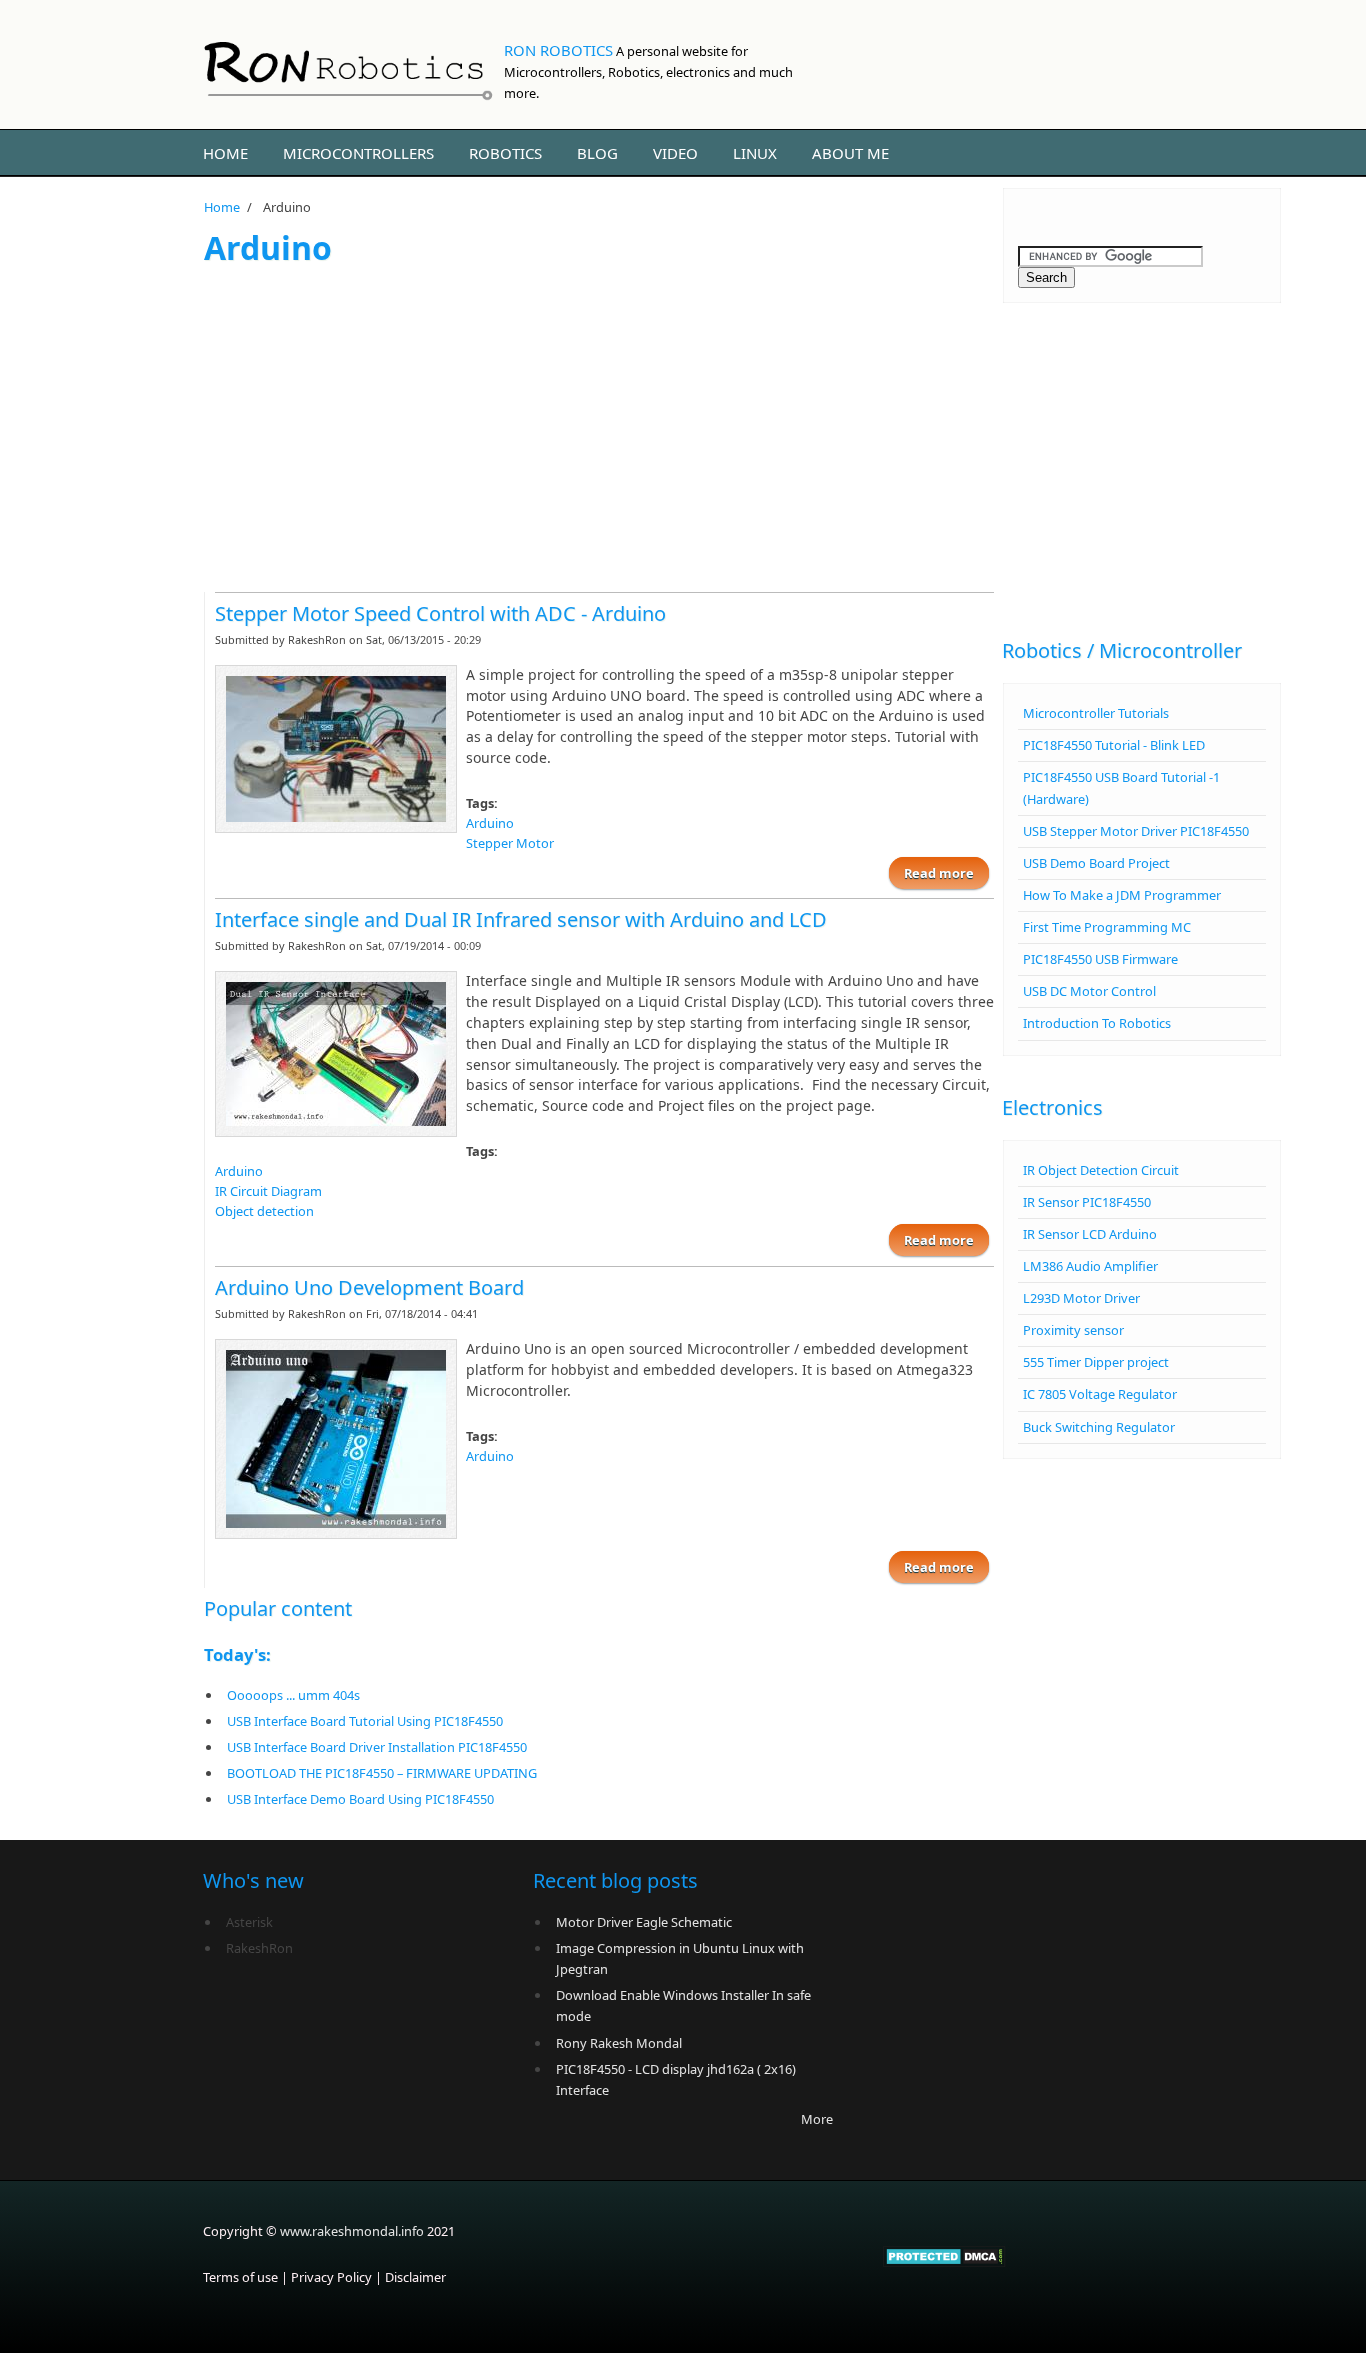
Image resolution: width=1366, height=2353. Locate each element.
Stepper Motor (510, 843)
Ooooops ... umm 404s (293, 1695)
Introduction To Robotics (1097, 1023)
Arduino (490, 823)
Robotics (505, 153)
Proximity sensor (1073, 1330)
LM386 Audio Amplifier (1090, 1266)
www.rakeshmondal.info (352, 2231)
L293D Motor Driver (1081, 1298)
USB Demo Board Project (1096, 863)
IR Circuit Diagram (268, 1191)
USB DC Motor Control (1089, 991)
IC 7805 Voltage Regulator (1100, 1394)
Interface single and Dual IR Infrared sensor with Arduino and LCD (521, 919)
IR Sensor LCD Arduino (1090, 1234)
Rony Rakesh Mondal (619, 2043)
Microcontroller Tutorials (1096, 713)
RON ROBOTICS (558, 50)
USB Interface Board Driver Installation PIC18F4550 (377, 1747)
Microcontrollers (358, 153)
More (817, 2119)
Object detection (264, 1211)
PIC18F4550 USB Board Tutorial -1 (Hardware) (1121, 787)
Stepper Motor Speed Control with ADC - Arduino (440, 613)
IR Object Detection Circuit (1101, 1170)
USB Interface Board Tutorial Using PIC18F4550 (365, 1721)
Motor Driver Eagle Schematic (644, 1922)
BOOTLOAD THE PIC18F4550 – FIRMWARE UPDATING (382, 1773)
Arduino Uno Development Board (369, 1287)
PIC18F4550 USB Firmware (1100, 959)
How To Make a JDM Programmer (1122, 895)
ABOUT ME (850, 153)
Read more (946, 873)
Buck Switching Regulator (1099, 1427)
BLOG (597, 153)
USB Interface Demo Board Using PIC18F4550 (360, 1799)
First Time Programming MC (1107, 927)
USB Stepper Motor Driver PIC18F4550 (1136, 831)
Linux (755, 153)
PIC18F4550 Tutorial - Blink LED (1114, 745)
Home (225, 153)
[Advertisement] (599, 427)
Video (675, 153)
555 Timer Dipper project (1096, 1362)
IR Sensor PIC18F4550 (1087, 1202)
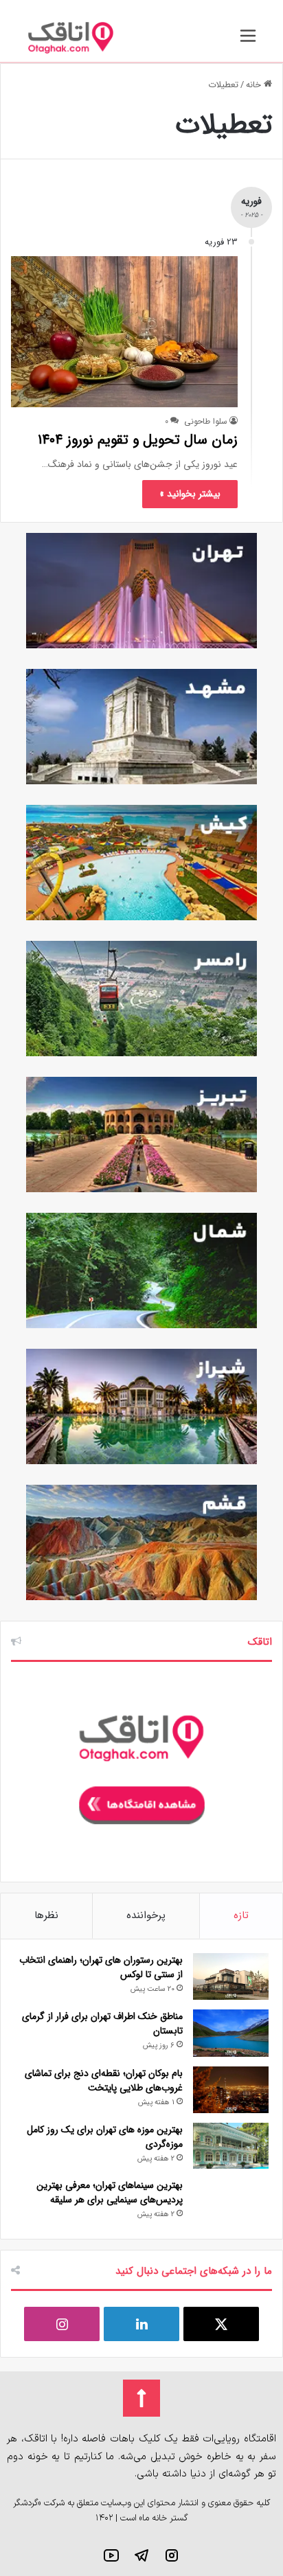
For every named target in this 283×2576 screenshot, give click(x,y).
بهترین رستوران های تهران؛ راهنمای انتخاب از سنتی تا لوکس (101, 1967)
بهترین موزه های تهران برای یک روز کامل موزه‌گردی (105, 2137)
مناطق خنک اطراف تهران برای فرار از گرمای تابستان (102, 2023)
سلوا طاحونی (205, 421)
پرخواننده (146, 1915)
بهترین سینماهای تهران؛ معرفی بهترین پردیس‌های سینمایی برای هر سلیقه (109, 2192)
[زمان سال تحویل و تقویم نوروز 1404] (124, 331)
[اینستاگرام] (62, 2324)
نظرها (46, 1915)
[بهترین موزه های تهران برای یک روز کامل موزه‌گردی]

┄┄┄┄┄┄

## WHAT THE EXERCISE ASKS
Only the lines that lie between the start of the listing and the line containing "BOOTLOAD THE PIC18F4550", both included, belong in the answer; write them out exactly and omit pictures.

## SOLUTION FOR THIS EXERCISE
Image resolution: width=1366, height=2353. Locate each element.
Stepper Motor (510, 843)
Ooooops ... umm 404s (293, 1695)
Introduction To Robotics (1097, 1023)
Arduino (490, 823)
Robotics (505, 153)
Proximity sensor (1073, 1330)
LM386 Audio Amplifier (1090, 1266)
www.rakeshmondal.info (352, 2231)
L293D Motor Driver (1081, 1298)
USB Demo Board Project (1096, 863)
IR Circuit Diagram (268, 1191)
USB DC Motor Control (1089, 991)
IC 7805 Voltage Regulator (1100, 1394)
Interface single and Dual IR Infrared sensor with Arduino and LCD (521, 919)
IR Sensor LCD Arduino (1090, 1234)
Rony Rakesh Mondal (619, 2043)
Microcontroller Tutorials (1096, 713)
RON ROBOTICS (558, 50)
USB Interface Board Driver Installation PIC18F4550 (377, 1747)
Microcontrollers (358, 153)
More (817, 2119)
Object detection (264, 1211)
PIC18F4550 USB Board Tutorial -1 (Hardware) (1121, 787)
Stepper Motor Speed Control with ADC - Arduino (440, 613)
IR Object Detection Circuit (1101, 1170)
USB Interface Board Tutorial Using PIC18F4550 (365, 1721)
Motor Driver Eagle Schematic (644, 1922)
BOOTLOAD THE PIC18F4550 – FIRMWARE UPDATING (382, 1773)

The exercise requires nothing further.